++++ Document passage ++++

There is no doubt, worldwide salinity of soils, irrigation and groundwater plays an increasing role in crop production and protection of natural habitats. In all continents areas affected by salinity problems have increased significantly in the last decades. But fortunately also our knowledge on plant growth under saline conditions, management of saline soils, using water of higher salinity for irrigation and cultivation of halophytic crops has improved significantly.
    However in spite of our increasing experience in saline agriculture and environments, in many parts of the world salinity problems seriously impair sustainability of agriculture and degrade natural resources especially under irrigation. This gap between scientifically proved growth potential in saline environments and effective results under practical conditions often comes from missing chemical data on soils, waters and plants. A professional management of plant growth under saline conditions requires a continuous supply with relevant and site specific chemical data (salinity monitoring).
    We conclude: a professional management of saline agriculture requires a permanent supply of farmers and/or project management with data on salinity and soil fertility, when crop production takes into consideration the following expectations:
    • reasonable and economical yields
    • no over-irrigation
    • protection of environment
    However even when the need for a long-term monitoring of relevant data is accepted principally, there is still the question how to realise this understanding under practical field conditions at reasonable costs with the available staff. To close this gap between understanding and the practical measurement of relevant data we conclude that there is a need for cost-effective strategies and simplified chemical field methods that can be applied and evaluated by non-chemists too.
    Consequently it is the objective of this HANDBOOK to offer a vast choice of rapid chemical field methods to measure and to evaluate parameters on water, soil and plant samples. Most proposed methods have been tested since many years in field studies, they are applicable under the simplest field conditions (villages of least developed countries). But they are also helpful under conditions in developed countries (e.g. greenhouse, drip irrigation), when there is financial pressure or when rapid decisions are expected.

++++ Raw data ++++

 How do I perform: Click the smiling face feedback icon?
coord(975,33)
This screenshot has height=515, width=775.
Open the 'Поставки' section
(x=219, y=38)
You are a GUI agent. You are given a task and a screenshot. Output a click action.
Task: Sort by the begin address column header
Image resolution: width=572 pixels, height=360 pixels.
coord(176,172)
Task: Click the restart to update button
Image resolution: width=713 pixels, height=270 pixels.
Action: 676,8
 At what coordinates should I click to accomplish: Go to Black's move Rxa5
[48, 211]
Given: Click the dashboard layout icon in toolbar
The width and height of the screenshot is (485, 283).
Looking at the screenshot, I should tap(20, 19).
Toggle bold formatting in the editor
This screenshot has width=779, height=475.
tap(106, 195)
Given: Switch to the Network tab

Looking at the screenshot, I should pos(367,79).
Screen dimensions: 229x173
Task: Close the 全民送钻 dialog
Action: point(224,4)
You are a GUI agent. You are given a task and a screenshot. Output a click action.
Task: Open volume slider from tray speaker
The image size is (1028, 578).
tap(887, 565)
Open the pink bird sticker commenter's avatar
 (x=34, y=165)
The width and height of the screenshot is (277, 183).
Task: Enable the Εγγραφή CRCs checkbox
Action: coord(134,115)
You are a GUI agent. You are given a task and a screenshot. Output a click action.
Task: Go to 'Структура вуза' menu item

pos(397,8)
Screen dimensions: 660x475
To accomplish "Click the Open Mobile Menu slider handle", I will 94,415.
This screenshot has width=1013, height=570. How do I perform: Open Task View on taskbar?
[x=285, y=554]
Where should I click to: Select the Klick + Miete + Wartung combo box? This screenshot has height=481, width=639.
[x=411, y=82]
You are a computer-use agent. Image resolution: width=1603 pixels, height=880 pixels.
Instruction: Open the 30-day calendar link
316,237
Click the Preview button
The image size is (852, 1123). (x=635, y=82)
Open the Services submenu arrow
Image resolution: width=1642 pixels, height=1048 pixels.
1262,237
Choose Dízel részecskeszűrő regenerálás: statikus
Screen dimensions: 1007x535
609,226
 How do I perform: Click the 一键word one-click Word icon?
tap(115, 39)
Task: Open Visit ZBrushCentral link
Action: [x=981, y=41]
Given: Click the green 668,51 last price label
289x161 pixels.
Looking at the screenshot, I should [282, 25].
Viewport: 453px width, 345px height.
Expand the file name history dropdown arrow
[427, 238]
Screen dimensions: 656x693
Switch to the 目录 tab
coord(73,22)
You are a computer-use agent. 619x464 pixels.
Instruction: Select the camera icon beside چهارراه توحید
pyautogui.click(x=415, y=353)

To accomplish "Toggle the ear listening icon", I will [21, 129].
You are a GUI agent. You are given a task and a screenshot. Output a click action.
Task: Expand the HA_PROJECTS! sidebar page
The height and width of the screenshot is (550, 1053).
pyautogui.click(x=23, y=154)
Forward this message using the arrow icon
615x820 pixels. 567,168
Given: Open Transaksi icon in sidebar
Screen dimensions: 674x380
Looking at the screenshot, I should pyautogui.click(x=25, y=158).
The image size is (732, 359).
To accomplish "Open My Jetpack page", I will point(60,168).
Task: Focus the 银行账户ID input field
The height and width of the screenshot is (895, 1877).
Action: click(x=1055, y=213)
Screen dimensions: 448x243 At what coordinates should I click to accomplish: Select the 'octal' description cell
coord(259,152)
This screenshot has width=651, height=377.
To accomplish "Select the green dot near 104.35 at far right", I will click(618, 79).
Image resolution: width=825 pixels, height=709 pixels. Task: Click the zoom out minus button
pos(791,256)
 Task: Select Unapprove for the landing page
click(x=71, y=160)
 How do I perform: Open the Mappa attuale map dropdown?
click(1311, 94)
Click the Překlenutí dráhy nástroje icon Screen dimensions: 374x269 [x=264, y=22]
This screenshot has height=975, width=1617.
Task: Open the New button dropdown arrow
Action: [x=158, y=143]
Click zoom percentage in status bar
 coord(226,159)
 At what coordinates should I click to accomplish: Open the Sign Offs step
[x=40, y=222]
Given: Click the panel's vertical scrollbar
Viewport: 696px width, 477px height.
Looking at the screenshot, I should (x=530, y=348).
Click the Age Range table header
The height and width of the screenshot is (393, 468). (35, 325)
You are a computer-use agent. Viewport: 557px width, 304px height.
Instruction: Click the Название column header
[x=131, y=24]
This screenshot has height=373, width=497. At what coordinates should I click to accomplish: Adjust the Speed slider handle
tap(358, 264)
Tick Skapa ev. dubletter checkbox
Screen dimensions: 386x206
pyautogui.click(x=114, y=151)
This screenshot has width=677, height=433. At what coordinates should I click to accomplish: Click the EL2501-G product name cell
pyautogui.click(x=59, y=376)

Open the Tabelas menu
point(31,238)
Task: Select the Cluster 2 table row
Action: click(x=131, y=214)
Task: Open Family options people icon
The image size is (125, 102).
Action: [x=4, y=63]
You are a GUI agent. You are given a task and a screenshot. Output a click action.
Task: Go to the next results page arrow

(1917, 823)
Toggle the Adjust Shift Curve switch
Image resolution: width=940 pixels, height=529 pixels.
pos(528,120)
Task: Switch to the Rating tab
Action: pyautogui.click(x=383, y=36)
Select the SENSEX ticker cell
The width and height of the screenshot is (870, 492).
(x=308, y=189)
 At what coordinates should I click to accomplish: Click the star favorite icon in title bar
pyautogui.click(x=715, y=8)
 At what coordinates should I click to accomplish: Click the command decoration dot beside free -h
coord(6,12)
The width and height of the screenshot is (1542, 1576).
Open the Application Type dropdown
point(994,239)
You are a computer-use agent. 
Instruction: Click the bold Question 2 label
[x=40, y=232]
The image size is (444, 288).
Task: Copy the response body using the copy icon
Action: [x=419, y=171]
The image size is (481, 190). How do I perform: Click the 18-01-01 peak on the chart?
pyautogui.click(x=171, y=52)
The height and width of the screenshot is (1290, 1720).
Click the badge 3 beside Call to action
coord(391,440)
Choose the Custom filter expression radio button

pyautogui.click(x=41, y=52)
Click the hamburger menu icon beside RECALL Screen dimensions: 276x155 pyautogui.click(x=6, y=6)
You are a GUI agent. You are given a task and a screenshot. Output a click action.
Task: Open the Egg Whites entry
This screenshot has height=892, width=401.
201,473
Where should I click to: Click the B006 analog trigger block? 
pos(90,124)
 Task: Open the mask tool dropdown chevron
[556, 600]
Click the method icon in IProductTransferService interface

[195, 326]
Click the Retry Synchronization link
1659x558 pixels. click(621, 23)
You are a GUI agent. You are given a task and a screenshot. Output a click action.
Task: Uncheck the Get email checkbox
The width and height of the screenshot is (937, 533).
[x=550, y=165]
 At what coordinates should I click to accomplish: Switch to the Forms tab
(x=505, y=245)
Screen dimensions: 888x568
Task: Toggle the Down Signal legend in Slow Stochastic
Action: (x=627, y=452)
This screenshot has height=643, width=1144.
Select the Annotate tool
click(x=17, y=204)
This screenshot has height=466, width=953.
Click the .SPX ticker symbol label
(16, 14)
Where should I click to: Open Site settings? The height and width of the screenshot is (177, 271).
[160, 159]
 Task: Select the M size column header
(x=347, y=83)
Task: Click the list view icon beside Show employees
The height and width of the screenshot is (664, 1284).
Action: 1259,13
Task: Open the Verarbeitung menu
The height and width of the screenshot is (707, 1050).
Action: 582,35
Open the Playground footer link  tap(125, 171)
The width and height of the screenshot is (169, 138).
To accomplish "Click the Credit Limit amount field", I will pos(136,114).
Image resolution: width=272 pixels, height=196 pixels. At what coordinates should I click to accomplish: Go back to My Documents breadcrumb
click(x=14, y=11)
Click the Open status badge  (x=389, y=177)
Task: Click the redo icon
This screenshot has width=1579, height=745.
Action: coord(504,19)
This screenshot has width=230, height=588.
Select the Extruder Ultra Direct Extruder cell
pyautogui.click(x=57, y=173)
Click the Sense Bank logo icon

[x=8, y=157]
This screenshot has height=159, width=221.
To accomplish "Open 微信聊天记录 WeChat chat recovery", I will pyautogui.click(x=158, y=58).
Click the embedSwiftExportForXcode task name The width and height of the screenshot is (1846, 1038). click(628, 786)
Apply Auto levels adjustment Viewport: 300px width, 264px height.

++++

### Directions for this task
In the salinity monitoring passage, change "staff" to "personnel" and write out the text from "We conclude: a" to "by non-chemists too.".

### Expected answer
We conclude: a professional management of saline agriculture requires a permanent supply of farmers and/or project management with data on salinity and soil fertility, when crop production takes into consideration the following expectations:
    • reasonable and economical yields
    • no over-irrigation
    • protection of environment
    However even when the need for a long-term monitoring of relevant data is accepted principally, there is still the question how to realise this understanding under practical field conditions at reasonable costs with the available personnel. To close this gap between understanding and the practical measurement of relevant data we conclude that there is a need for cost-effective strategies and simplified chemical field methods that can be applied and evaluated by non-chemists too.